When Canadian freelance photojournalist Zahra Kazemi flew to her native country of Iran last spring, little did she know that covering the student protests would be her final assignment or that her murder would, ironically, give critical momentum to Iran’s prodemocracy movement.
The 54-year-old Kazemi died of a brain hemorrhage on July 10 after being beaten in detention following her arrest outside Tehran’s infamous Evin prison on June 23 as she was photographing families protesting the imprisonment of student activists. In a statement carried by Iran’s official news agency, her death was first disguised as a “brain stroke.” But that was quickly contradicted on July 16, when an investigation demanded by reformist President Mohammad Khatami announced that Kazemi had in fact “died of a brain hemorrhage resulting from blows inflicted on her.”
This admission was astonishing to Iran watchers, who took the official statement as an indication that the reformist government’s desperate struggle to weaken the stronghold of the hard-line clerics may be gaining ground.
Following her arrest, Kazemi reportedly endured seventy-seven hours of interrogation by the judiciary and the security forces (both bodies controlled by hard-line clerics) and the Intelligence Ministry (under the authority of Khatami’s reformist government). The intervention of different bodies linked to opposing ruling factions at various stages of the inquisition muddied the case considerably.
But attention was quickly drawn to the prosecutor, Said Mortazavi, who, according to rumors, delivered the fatal blow. The prosecutor, who prior to May served as a judge in charge of the hard-line judiciary’s press court, is known in Iran as the “butcher of the press” for his role in the closure of some ninety liberal publications and the imprisonment of dozens of writers and activists in the past three years.
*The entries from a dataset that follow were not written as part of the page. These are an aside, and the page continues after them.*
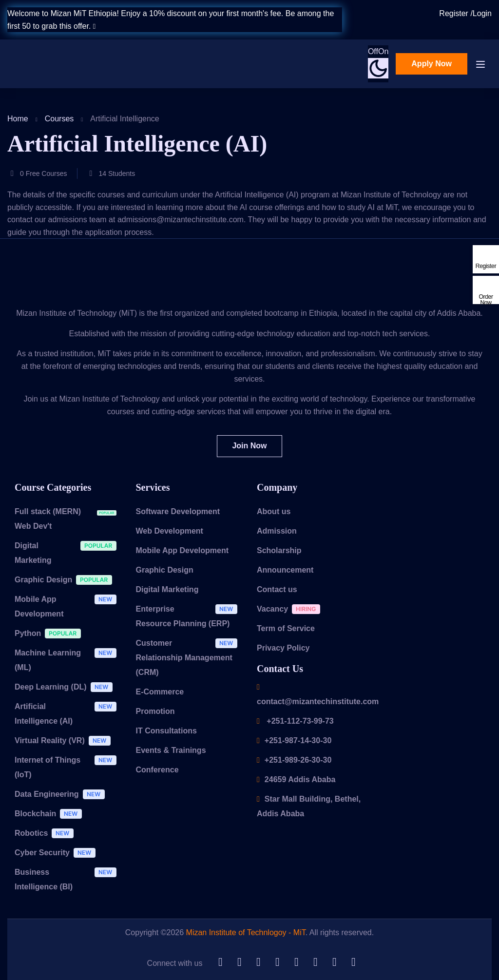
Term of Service (286, 628)
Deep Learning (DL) (66, 688)
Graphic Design (66, 581)
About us (273, 511)
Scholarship (279, 550)
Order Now (485, 299)
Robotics (46, 834)
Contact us (277, 589)
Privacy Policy (283, 648)
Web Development (170, 531)
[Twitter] (258, 962)
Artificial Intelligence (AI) (68, 713)
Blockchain (51, 815)
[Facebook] (334, 962)
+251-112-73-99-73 (295, 721)
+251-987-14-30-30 (294, 740)
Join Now (249, 445)
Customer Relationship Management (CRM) (189, 657)
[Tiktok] (296, 962)
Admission (277, 531)
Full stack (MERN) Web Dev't (68, 519)
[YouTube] (315, 962)
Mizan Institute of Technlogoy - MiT (246, 932)
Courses (59, 118)
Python (50, 634)
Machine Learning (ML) (68, 660)
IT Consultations (166, 730)
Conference (157, 769)
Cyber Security (58, 854)
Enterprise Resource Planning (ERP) (189, 616)
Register (455, 13)
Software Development (178, 511)
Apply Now (431, 63)
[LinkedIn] (239, 962)
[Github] (220, 962)
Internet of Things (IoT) (68, 767)
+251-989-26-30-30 (294, 760)
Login (482, 13)
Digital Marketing (68, 553)
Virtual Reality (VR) (65, 742)
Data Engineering (62, 795)
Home (18, 118)
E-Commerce (160, 692)
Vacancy (291, 610)
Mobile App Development (68, 606)
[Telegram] (277, 962)
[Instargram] (353, 962)
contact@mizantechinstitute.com (318, 694)
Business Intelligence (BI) (68, 879)
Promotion (155, 711)
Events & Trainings (171, 750)
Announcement (285, 570)
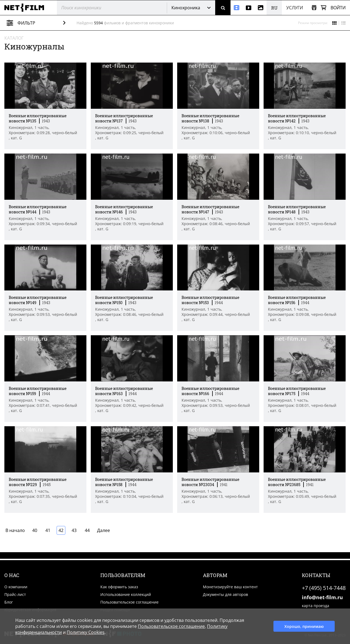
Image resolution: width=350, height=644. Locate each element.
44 (87, 530)
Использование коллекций (126, 594)
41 (48, 530)
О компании (16, 587)
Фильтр (40, 23)
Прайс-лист (15, 594)
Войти (338, 8)
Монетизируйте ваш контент (230, 587)
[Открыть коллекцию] (314, 8)
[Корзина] (323, 8)
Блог (8, 602)
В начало (15, 530)
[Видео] (249, 8)
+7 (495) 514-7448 (324, 588)
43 (74, 530)
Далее (103, 530)
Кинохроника (186, 8)
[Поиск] (223, 8)
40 (35, 530)
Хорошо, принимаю (304, 626)
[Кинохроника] (237, 8)
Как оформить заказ (119, 587)
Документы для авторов (225, 594)
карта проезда (316, 605)
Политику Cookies (86, 632)
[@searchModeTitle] (110, 8)
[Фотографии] (261, 8)
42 (61, 530)
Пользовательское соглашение (129, 602)
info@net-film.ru (322, 597)
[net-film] (26, 8)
Mohsen Armin, a member of the Iranian Parliament from Tehran, vehemently attacked Mortazavi in an open session of Parliament, blaming him for the unnecessary and prolonged detention of Kazemi. Armin also denounced Mortazavi’s attempt to cover up the murder by forcing a top Culture Ministry official to announce that Kazemi had died of a stroke. He concluded by calling for Mortazavi to be removed from power and for an investigation to be held into his actions. Armin’s strong public stand against a conservative official was extremely uncommon but, to date, Armin has been able to avoid the reprisals that would have been expected even a few years ago.
Outrage against Kazemi’s murder also surfaced in Iran’s reformist media, which has devoted exhaustive coverage to the case. One prominent daily, Yas-e-no, published a lengthy interview with Kazemi’s mother, who visited her daughter when she was in a coma. Ezzat Kazemi’s talk of the bruises she found on her daughter’s body and how she was forced to accept a burial in Iran intensified protests from the Canadian government and from Kazemi’s only son, who demanded that his mother’s body be sent to Canada for an autopsy.
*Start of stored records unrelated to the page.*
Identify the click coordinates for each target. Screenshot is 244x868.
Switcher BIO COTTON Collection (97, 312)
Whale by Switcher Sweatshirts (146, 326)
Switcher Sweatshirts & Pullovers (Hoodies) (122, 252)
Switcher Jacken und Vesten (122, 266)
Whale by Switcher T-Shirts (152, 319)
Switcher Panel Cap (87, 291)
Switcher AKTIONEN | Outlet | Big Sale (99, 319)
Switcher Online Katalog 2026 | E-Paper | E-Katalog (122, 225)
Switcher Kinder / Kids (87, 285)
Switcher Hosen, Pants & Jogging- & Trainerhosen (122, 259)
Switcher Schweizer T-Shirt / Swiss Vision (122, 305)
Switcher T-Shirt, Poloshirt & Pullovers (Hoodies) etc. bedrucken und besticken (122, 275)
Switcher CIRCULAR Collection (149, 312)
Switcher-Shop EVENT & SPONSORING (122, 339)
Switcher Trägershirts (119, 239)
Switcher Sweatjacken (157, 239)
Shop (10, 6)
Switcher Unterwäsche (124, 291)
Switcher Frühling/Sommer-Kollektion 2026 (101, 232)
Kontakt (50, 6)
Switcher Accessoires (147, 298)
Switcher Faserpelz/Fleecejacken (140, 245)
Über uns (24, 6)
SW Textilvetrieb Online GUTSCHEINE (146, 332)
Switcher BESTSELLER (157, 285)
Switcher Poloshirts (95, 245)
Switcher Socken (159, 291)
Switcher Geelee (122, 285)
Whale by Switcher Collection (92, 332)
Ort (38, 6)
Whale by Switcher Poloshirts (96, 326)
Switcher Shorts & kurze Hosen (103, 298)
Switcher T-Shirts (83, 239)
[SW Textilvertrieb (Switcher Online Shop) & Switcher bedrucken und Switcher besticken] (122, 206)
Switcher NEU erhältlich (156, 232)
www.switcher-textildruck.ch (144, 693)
Kazemi’s case is far from being resolved. “If the murder occurred while she was in the hands of the judiciary branch,” says Nasser Hadian, a Tehran University political science professor and a visiting scholar at Columbia University, “they will use delaying tactics in order for the investigation to go on forever–as long as it takes to make people eventually forget about who Kazemi was in the first place. Or, they will find a ‘scapegoat’ to save high-ranking officials from being condemned.”
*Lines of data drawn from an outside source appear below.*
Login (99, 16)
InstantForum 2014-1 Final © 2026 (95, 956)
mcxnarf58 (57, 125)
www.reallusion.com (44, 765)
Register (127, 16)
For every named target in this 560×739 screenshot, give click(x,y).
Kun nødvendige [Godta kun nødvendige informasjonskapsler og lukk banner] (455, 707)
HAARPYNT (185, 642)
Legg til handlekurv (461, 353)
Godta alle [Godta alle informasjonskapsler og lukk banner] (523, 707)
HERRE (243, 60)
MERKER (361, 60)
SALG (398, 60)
The latter option seems to be the one adopted by the conservative faction in charge of the judiciary: On August 25 two female employees from the reformist-controlled Intelligence Ministry were charged with Kazemi’s murder.
But Hadian also underlines that “her death became part of Iran’s internal politics” and will continue to reverberate for some time. At a vigil in Tehran protesting Kazemi’s killing, Mohsen Kadivar, a leading reformist cleric and writer, declared to the audience, “We have gathered here to tell the people of the world that freedom of the pen in Iran is restricted.” Ironically, those censors may have unwittingly provided Iranian reformers with ammunition for an attack against the hard-line clerics’ bastion of power.